3           Issues in Social Networks Fieldwork Research


While in principle, any social network research should be based on the empirical evidence, acquiring real-world is one of the most challengingf tasks for the field researchers. Unfortunately, this often leads to analysis of networks formulated on either very small data sets or some a priori set of hypotheses, which is even worse. A major obstacle is the often unwillingness (for any reasons) of the stakeholders to feed-in the researchers, especially when the questions are concerned about their relations (or lack of it) with other stakeholders in a case study area.  Another obstacle is unavailability of funding to do fieldwork research; which could either lead to the paying less heed to study real-world social processes or the unjustified assumption that the available aggregate data adequately represent the stakeholders’ behavior.


As Schensul et. al. (1999) identify, some of the social networks descriptions based on case-studies include the following: 

  1. Identification of people in them
  2. How groups members are defined by the people
  3. ‘The rules people use for including and excluding members’
  4. Familial and sexual relationships, (if any), within the groups etc.


A primary objective for fieldwork researchers is to identify the boundaries of social groups that exist among the actors or the stakeholders and investigating the features that distinguish them.


Definition: Boundaries from Schensul et. al. (1999)

Boundaries constitute the edges of networks and are defined by rules for entry and exit from groups as well as by other cultural patterns of participation that differentiate one group from another.”
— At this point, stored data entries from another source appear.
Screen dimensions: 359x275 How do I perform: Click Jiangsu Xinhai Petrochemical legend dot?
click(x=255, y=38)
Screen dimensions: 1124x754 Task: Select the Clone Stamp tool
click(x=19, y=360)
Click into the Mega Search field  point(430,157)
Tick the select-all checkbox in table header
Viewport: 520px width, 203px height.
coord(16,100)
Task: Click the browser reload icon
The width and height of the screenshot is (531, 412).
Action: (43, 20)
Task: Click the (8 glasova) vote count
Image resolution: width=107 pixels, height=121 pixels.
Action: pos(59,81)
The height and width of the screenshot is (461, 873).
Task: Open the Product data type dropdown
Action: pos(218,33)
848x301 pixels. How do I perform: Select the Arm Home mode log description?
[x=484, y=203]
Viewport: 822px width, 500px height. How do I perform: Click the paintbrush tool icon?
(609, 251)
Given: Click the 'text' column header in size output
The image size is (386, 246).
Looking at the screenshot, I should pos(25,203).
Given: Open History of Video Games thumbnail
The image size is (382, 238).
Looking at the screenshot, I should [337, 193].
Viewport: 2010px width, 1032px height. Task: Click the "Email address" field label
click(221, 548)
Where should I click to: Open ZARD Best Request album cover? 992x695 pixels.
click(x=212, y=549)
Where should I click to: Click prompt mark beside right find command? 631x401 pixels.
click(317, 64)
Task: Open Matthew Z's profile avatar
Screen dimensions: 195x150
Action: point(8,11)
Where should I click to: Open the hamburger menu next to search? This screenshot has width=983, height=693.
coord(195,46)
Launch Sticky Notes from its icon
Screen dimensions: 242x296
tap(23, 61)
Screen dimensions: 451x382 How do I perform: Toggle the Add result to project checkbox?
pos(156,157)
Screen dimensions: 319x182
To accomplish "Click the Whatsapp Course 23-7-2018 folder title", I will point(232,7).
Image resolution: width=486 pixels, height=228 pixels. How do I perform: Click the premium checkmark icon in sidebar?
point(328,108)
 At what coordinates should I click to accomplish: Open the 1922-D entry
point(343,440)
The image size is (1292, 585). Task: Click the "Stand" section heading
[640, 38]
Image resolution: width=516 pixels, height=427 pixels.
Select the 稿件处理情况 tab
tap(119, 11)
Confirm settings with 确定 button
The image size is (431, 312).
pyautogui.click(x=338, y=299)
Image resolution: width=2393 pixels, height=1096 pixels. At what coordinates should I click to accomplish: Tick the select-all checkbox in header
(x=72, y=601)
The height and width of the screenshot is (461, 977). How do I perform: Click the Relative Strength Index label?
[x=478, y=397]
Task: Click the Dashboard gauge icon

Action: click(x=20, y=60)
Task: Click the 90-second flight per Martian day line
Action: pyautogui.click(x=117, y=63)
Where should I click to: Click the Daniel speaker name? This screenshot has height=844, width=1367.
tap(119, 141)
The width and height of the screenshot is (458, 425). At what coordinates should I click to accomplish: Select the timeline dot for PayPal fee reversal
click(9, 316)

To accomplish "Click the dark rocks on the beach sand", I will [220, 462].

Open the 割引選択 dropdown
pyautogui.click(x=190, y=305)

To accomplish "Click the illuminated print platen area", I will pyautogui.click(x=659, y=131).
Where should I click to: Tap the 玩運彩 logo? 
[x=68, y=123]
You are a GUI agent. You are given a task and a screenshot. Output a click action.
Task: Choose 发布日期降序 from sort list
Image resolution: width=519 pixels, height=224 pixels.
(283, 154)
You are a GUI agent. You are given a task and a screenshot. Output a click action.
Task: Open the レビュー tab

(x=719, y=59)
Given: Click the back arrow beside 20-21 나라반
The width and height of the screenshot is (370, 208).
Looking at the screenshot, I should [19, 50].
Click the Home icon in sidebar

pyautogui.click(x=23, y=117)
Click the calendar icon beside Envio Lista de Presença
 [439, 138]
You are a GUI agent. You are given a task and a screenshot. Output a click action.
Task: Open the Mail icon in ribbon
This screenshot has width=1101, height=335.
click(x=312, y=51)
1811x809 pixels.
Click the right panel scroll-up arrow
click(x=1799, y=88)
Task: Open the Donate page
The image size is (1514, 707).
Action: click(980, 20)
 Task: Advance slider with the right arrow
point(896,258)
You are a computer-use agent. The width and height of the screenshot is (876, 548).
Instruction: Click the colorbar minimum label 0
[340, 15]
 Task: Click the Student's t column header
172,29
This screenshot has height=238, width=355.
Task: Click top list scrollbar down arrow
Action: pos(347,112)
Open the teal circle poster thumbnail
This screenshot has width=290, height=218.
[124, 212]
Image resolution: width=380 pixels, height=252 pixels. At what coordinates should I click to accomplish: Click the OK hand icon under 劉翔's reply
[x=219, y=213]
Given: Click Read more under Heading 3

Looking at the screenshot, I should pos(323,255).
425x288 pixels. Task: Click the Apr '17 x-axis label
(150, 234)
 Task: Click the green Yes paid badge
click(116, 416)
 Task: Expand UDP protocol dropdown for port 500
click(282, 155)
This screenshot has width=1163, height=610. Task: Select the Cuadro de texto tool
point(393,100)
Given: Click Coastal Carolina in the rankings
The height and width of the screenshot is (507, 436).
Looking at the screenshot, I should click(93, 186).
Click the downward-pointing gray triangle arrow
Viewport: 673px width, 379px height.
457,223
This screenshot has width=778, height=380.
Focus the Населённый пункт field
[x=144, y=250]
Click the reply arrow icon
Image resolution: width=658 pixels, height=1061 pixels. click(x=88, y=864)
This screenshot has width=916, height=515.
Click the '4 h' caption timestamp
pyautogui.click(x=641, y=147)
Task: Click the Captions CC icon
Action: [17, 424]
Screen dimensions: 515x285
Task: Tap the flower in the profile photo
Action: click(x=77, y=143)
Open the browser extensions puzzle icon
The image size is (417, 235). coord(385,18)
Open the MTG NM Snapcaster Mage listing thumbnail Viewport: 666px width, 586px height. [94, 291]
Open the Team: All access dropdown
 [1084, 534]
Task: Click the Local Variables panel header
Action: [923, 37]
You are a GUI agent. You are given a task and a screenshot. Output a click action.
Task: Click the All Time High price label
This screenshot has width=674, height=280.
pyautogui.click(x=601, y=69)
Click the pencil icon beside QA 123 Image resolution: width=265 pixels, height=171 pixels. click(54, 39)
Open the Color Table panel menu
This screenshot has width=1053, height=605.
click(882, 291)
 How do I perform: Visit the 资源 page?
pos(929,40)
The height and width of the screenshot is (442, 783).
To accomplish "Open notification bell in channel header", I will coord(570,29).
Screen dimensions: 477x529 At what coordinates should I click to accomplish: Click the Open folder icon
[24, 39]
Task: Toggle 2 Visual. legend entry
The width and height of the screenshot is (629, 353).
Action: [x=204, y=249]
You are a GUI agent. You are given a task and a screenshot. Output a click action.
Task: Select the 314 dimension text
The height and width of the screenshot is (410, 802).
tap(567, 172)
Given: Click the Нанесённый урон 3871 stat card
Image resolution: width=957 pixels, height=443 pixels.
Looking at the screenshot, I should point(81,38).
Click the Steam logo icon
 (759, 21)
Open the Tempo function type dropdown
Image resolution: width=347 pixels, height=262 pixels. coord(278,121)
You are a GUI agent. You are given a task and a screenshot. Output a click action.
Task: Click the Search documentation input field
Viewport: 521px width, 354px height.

As Schensul et. al. recommends, it is really important to interview as many as possible people in the case-study areas, as people’s views about their acquaintances and their groups help in identifying the inclusion/exclusion, closeness/openness within and among the groups.

Returning to the notion of neighborhood, physical neighbors maybe described in terms of the land use, segregation of sub-regions etc. while the social aspect of neighborhood is based on the ‘local social interactions, social class, ethnic and radical origins, life cycle characteristics of the population, length of residence, and place of work’ etc.


A focus of any evidence-based research is the community, a social unit, where people share common ‘values and needs’ and/or similar ideologies. As the concept of locality is embedded in its definition, a community may be identified as sharing social characteristics or as community space, where the interactions take place, or both. Local interaction among neighbors has been a subject of quite a few agent-based social simulations, and as we shall discuss later on, a number of such simulation models are inherently spatially explicit. One natural unit in a community space is the household or a cluster of households, e.g. in extended families etc. Identifying the community space and distinct regions is vital, especially in the context of modeling land-use changes etc. (LUCC, 2001)


As Bailey and Gatrell (1995) explain, “spatial data analysis is involved when data are spatially located and explicit consideration is given to the possible importance of their spatial arrangement in the analysis or interpretation of results.” Spatial analysis, for example those based on GIS (Graphical Information Systems) techniques highlight the importance, provided it exists, of neighborhood or influences, if any, in the actors’ behavior caused by the spatial-context. Schensul et al. (1999) has thoroughly covered the issues involving spatial mapping of data; we however, restrict to reporting a few most relevant points. For any social networks, the atomic units are obviously the individuals. In gathering data about individuals, it is quite useful to identify the general spatio-temporal constraints that limit most individuals’ movements and interaction in the region.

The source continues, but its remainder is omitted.